Ance e sindaci: velocizziamo la ricostruzione del 2009

17 Marzo 2017

TERAMO. Esaminare lo stato della ricostruzione dentro e fuori cratere, le interferenze con il sisma 2016-2017 in termini di aggravamento del danno e delle procedure da applicare nonché la...

TERAMO. Esaminare lo stato della ricostruzione dentro e fuori cratere, le interferenze con il sisma 2016-2017 in termini di aggravamento del danno e delle procedure da applicare nonché la disponibilità di risorse economiche e di personale.

Sono i temi dell’incontro a cui hanno partecipato il sindaco di Montorio, Gianni Di Centa, coordinatore dei comuni del cratere 2009, il presidente dell’Ance, Raffaele Falone, il sindaco di Penna Sant’Andrea, Severino Serrani, quello di Pietracamela, Michele Petraccia, il vicesindaco di Fano, Angelo Mastrodascio, i responsabili degli uffici sisma di tutti gli 8 comuni del cratere, il titolare dell’ufficio speciale per la ricostruzione, Paolo Esposito e la dirigente dell’ufficio territoriale della ricostruzione, Caterina Mariani.
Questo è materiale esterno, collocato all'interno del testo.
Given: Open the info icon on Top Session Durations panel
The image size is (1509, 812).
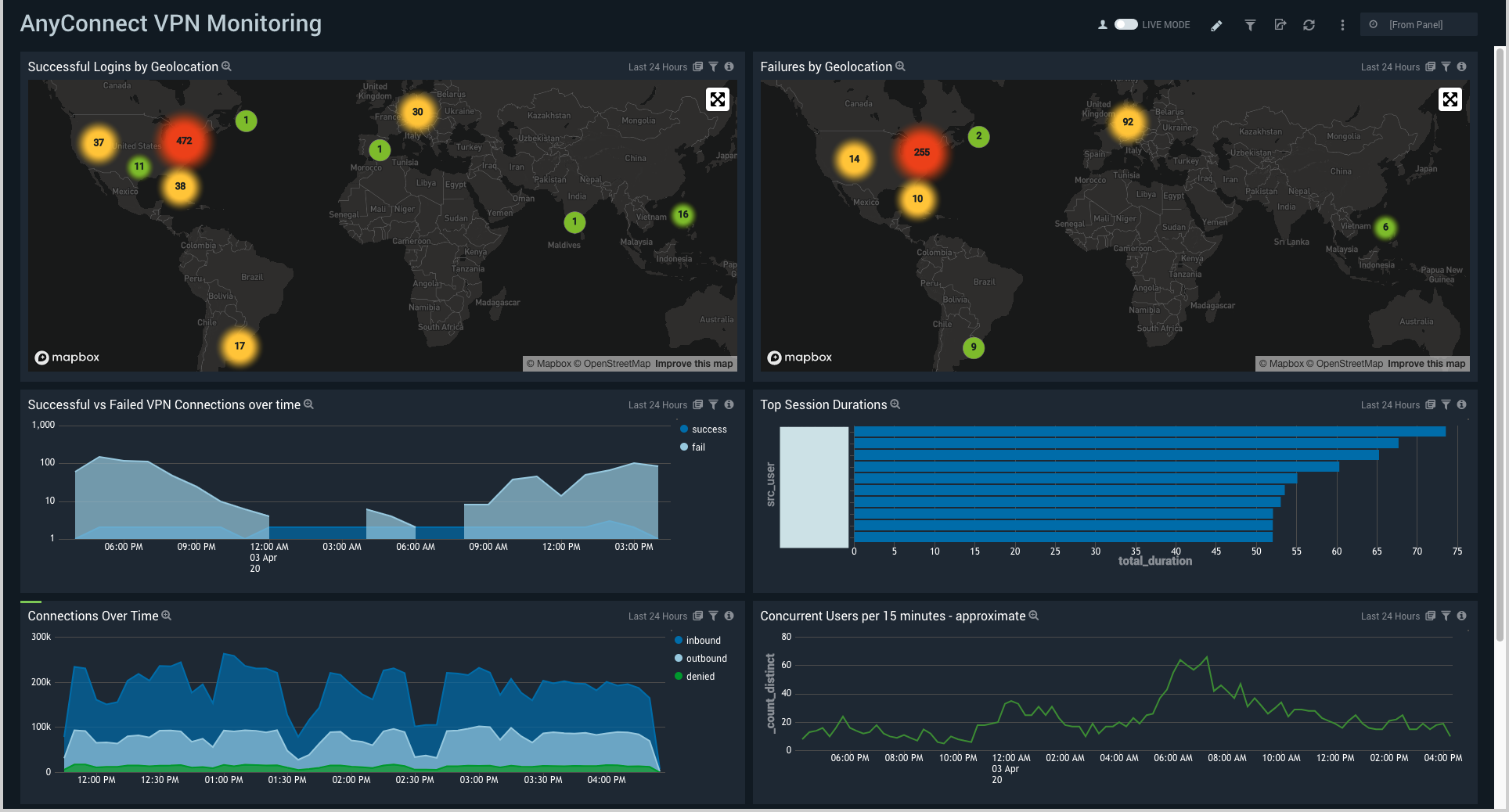Looking at the screenshot, I should point(1461,404).

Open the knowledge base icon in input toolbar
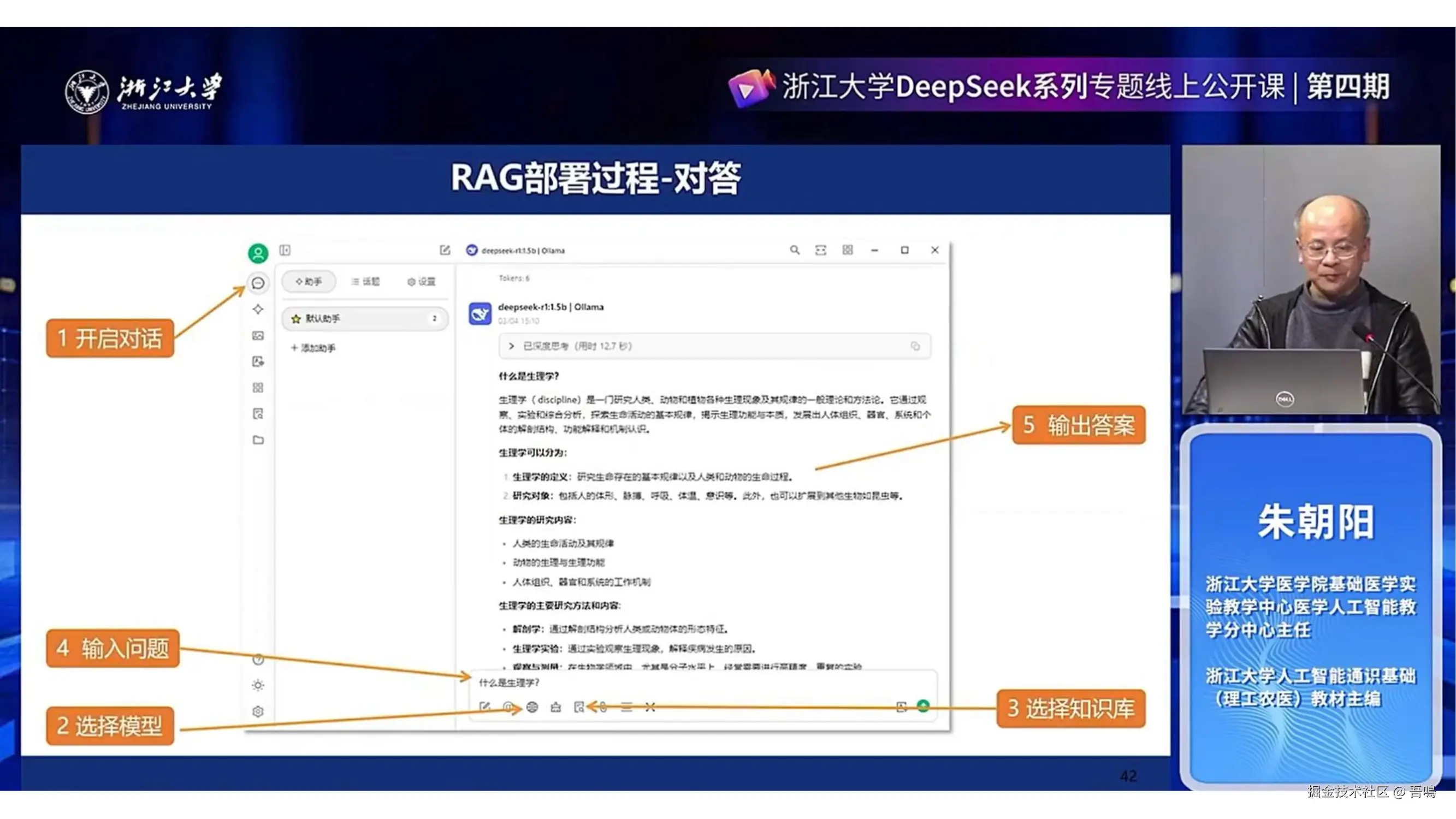point(579,707)
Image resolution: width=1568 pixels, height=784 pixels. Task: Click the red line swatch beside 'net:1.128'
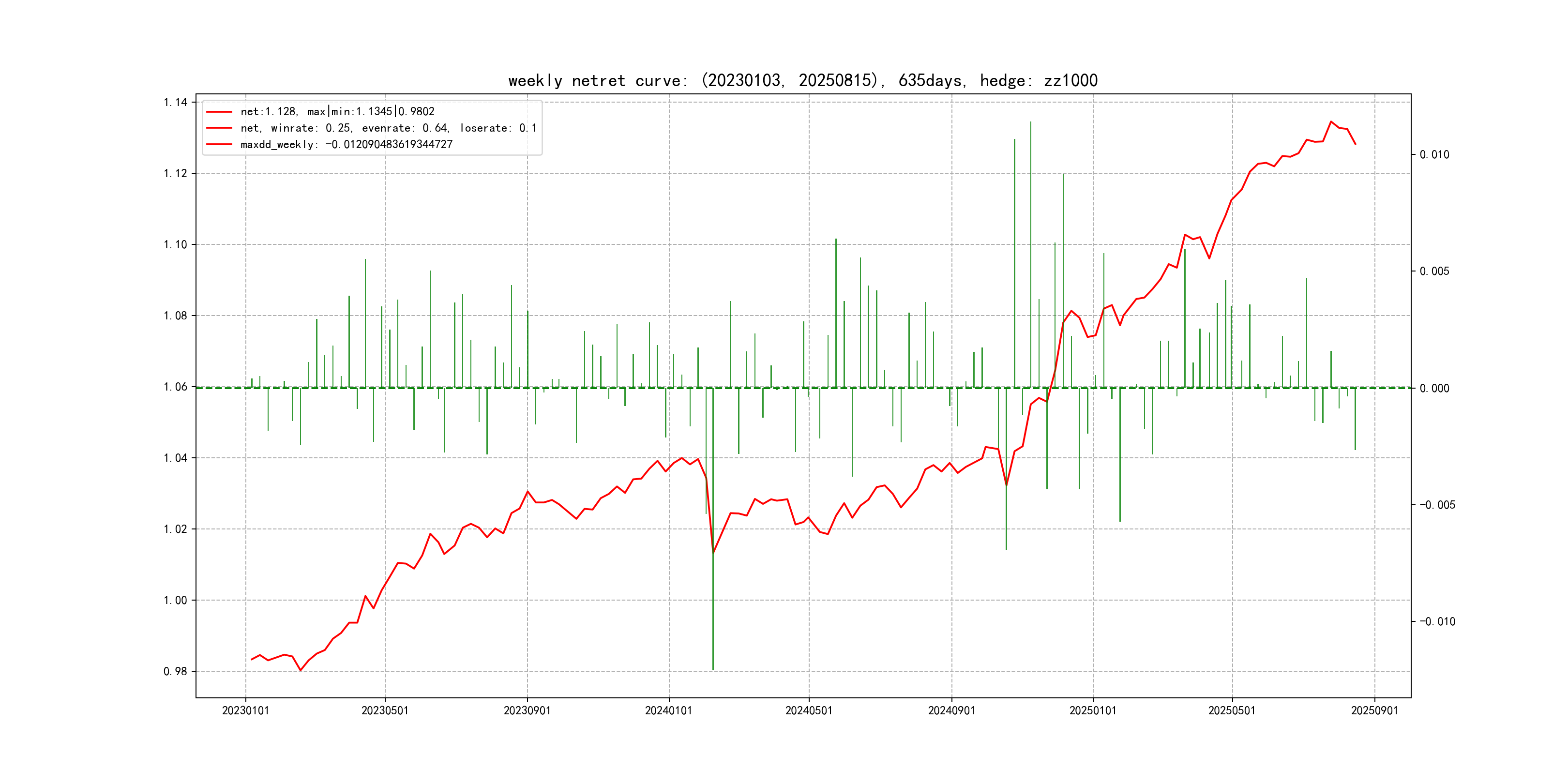(219, 112)
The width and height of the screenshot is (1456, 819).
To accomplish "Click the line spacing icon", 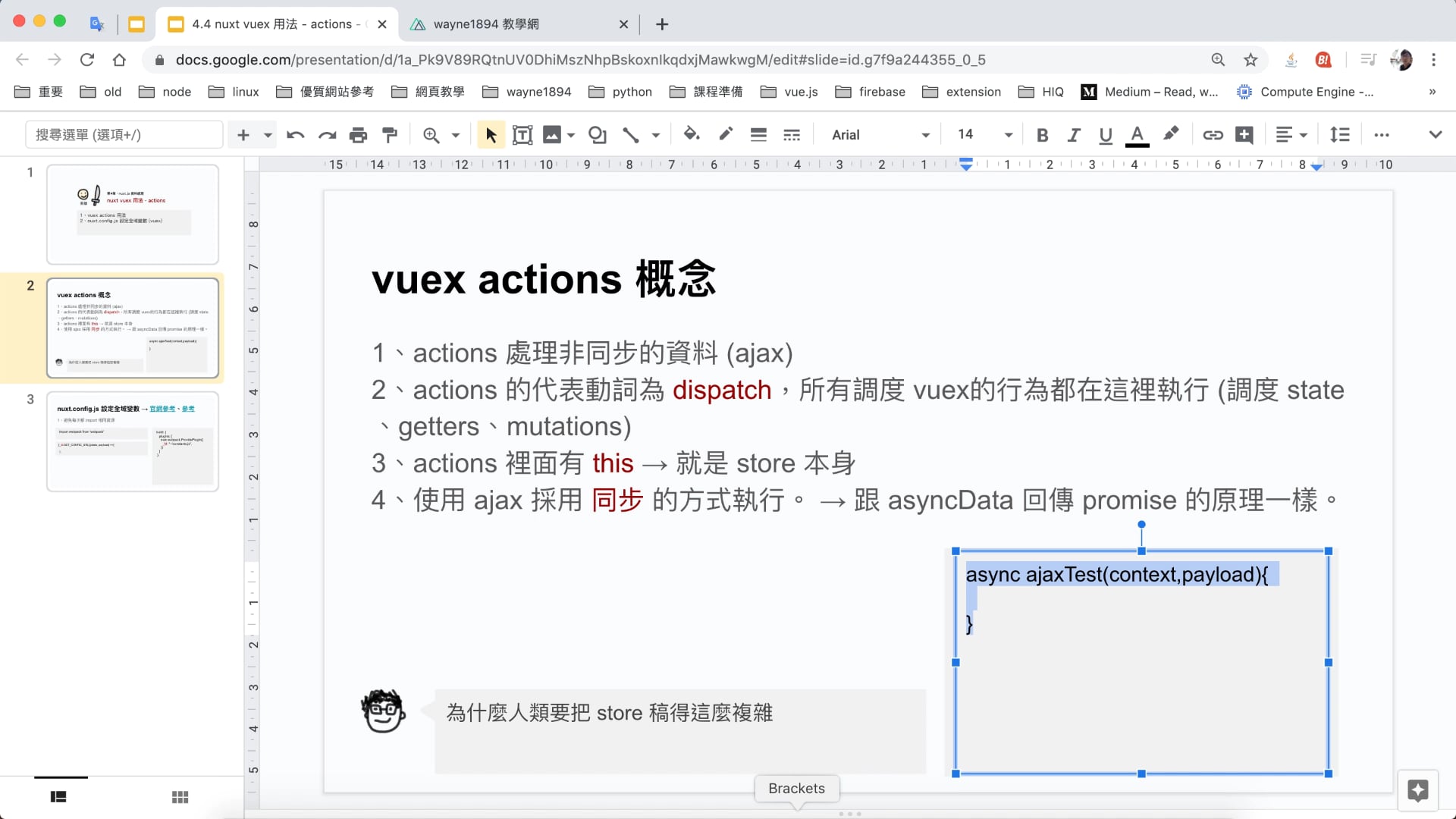I will coord(1340,135).

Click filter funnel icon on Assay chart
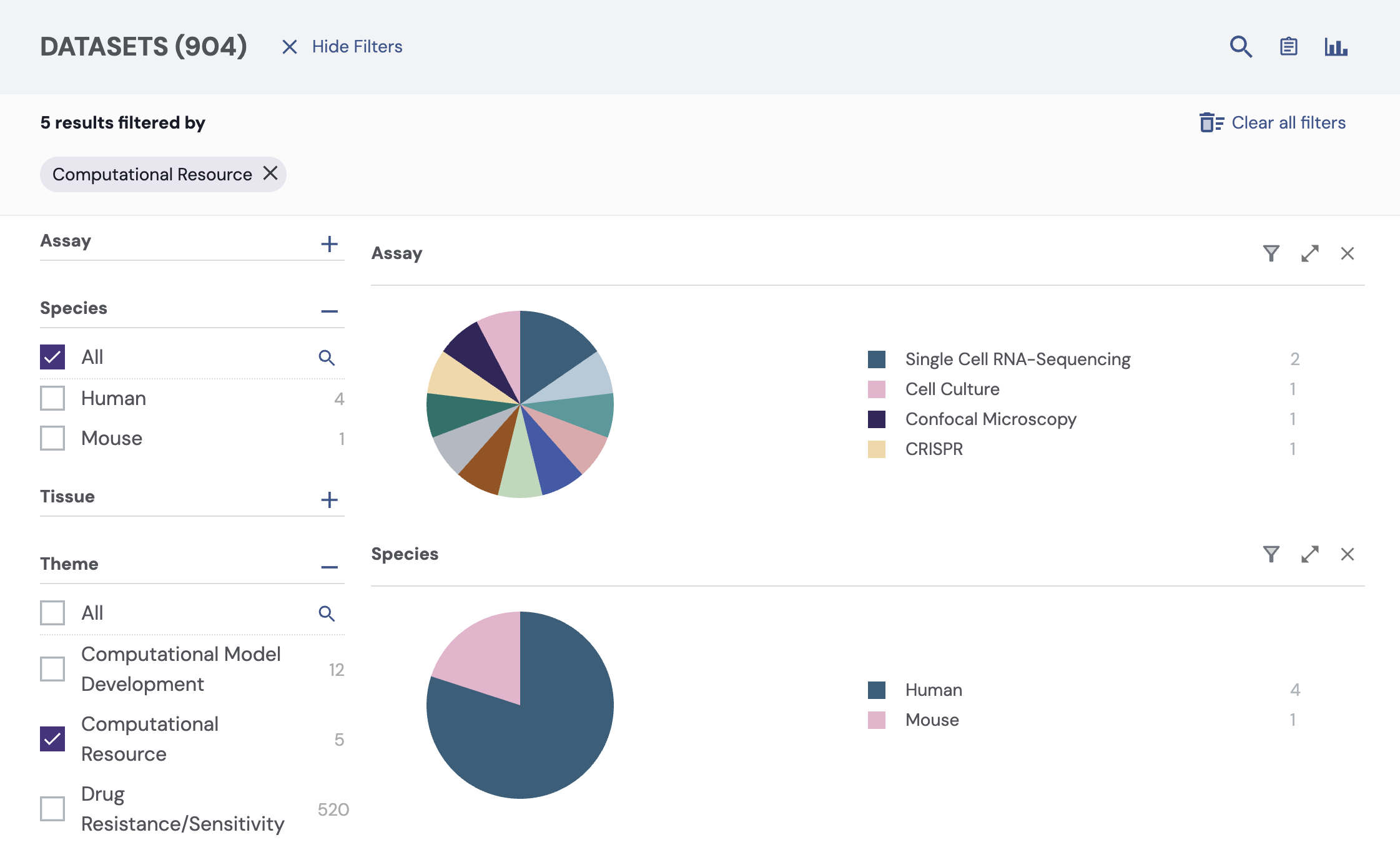tap(1271, 253)
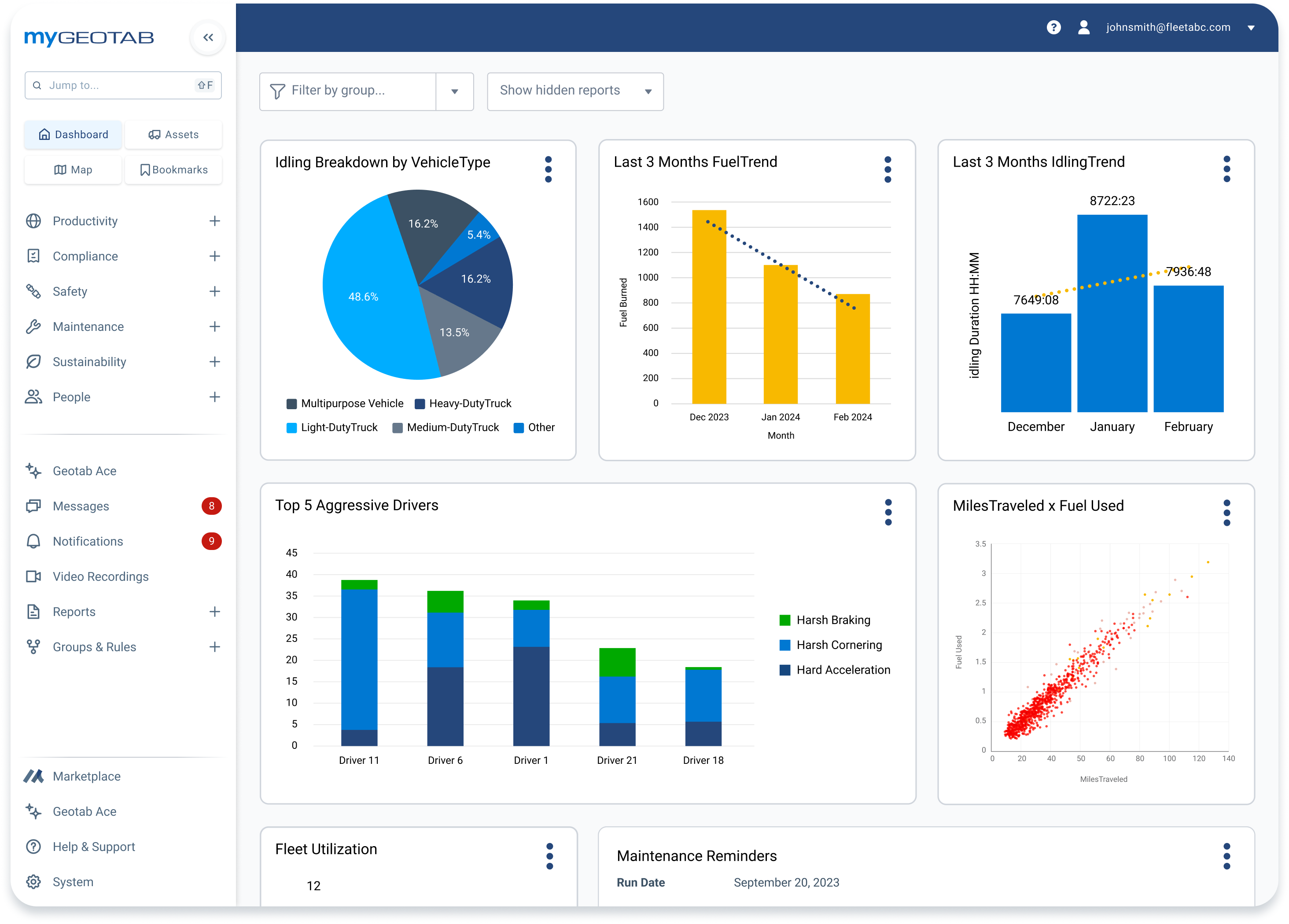
Task: Select the Reports icon
Action: (33, 612)

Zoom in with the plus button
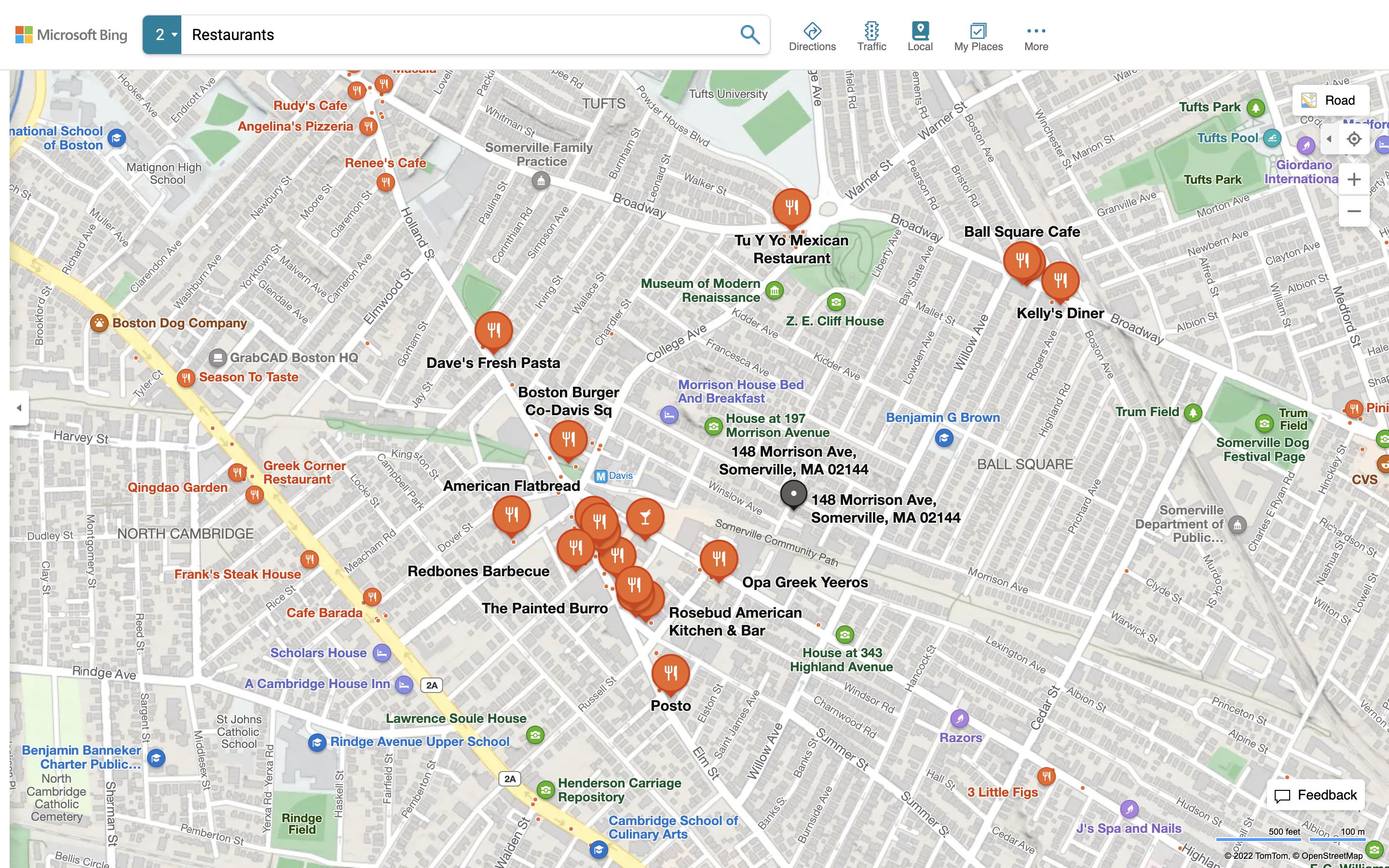[1354, 180]
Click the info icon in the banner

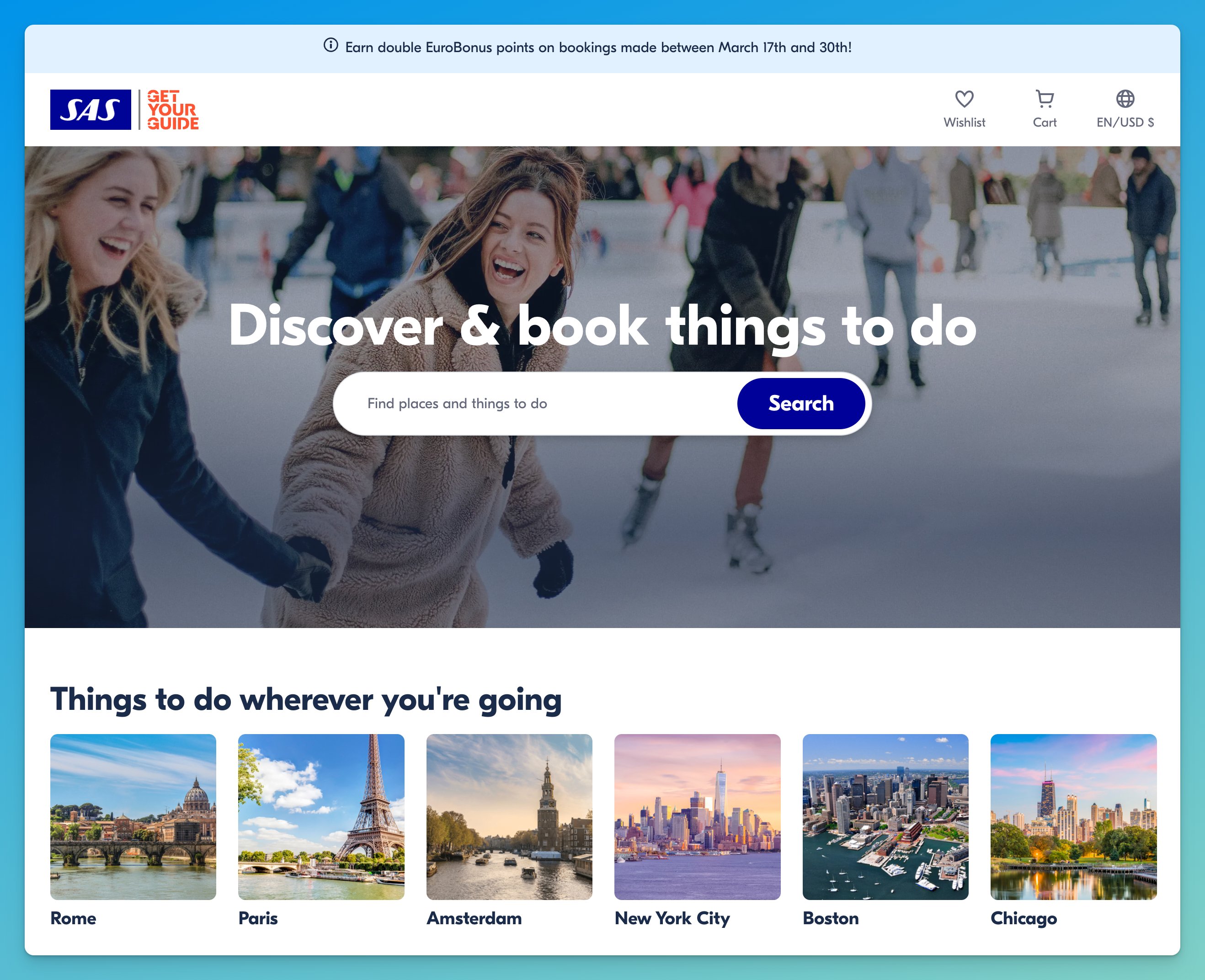(x=331, y=48)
Tutti hanno condiviso l’urgenza di migliorare i tempi di istruttoria delle pratiche e la comunicazione fra gli uffici, la committenza ed i tecnici per un più efficace monitoraggio dell’iter amministrativo. È fondamentale infatti aprire il più alto numero di cantieri per dare risposte alla popolazione e assicurare lavoro agli operatori. Un elemento critico è l’organico dell’Utr: risulta sottodotato per i comuni del cratere, mentre i tre collaboratori che si occupano delle pratiche del fuori cratere sono ora sospesi per scadenza del contratto. Vi sono poi alcuni tecnici assunti per il sisma e trasferiti ad altro incarico. Su questi temi saranno sollecitate le istituzioni per una rapida soluzione. Previsto un nuovo incontro ad aprile.